** Start Data listing **

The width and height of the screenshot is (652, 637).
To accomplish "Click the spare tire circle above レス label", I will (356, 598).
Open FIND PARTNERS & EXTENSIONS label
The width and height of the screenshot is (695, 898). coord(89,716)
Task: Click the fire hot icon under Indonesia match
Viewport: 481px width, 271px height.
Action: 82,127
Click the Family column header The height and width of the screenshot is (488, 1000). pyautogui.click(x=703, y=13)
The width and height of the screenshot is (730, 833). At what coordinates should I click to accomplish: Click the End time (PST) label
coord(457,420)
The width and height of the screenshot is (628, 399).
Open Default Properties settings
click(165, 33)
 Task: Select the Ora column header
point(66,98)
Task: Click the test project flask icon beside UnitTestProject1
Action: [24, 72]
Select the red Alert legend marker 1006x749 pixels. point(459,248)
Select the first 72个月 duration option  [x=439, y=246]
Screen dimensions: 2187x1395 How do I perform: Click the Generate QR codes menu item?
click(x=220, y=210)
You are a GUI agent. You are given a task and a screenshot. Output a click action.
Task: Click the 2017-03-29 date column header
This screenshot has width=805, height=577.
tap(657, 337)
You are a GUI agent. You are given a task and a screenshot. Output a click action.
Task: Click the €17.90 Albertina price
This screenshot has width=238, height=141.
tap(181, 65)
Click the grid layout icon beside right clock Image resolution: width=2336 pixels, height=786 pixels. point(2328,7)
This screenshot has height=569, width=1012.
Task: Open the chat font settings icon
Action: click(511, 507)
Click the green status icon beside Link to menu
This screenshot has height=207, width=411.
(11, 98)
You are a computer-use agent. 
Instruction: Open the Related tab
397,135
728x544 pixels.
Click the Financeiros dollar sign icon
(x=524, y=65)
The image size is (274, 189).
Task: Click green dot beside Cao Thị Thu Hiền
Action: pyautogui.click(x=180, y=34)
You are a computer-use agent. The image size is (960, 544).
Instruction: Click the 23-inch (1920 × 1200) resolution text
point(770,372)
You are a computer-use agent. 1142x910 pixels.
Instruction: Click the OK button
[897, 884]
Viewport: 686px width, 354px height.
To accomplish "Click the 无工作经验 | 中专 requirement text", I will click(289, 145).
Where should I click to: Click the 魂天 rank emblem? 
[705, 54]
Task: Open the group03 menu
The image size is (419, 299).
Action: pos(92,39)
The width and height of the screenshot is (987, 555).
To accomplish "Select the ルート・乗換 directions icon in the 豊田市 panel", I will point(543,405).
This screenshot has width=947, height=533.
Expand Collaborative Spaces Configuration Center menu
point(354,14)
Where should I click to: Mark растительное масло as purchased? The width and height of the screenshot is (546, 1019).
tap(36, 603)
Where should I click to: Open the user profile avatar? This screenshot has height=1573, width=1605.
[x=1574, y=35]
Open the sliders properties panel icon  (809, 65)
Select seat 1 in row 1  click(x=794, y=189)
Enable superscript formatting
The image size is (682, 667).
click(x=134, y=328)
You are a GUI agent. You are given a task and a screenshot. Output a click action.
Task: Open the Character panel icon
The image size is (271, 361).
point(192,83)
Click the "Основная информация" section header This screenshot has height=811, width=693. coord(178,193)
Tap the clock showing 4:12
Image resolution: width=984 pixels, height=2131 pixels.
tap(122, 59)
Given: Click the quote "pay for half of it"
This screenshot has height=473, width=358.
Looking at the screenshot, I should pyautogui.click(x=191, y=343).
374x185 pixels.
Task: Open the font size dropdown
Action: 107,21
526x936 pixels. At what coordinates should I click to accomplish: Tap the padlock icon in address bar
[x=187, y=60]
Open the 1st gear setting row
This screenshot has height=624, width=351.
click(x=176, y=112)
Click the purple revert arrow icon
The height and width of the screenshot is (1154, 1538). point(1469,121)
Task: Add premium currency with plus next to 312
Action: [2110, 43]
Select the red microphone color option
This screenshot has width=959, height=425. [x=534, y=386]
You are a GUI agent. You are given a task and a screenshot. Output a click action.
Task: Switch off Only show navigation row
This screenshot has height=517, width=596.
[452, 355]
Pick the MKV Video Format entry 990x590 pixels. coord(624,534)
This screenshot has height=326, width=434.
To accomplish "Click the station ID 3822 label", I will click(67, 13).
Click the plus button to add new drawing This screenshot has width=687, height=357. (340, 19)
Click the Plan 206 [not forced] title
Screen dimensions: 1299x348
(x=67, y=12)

** End Data listing **

• _To be done_:
Please pick out every line above that contains the word "size", and copy each one. Case matters.

• _Result for this task_:
The image size is (274, 189).
You are a computer-use agent. The image size is (960, 544).
The image size is (419, 299).
The image size is (682, 667).
The image size is (271, 361).
Task: Open the font size dropdown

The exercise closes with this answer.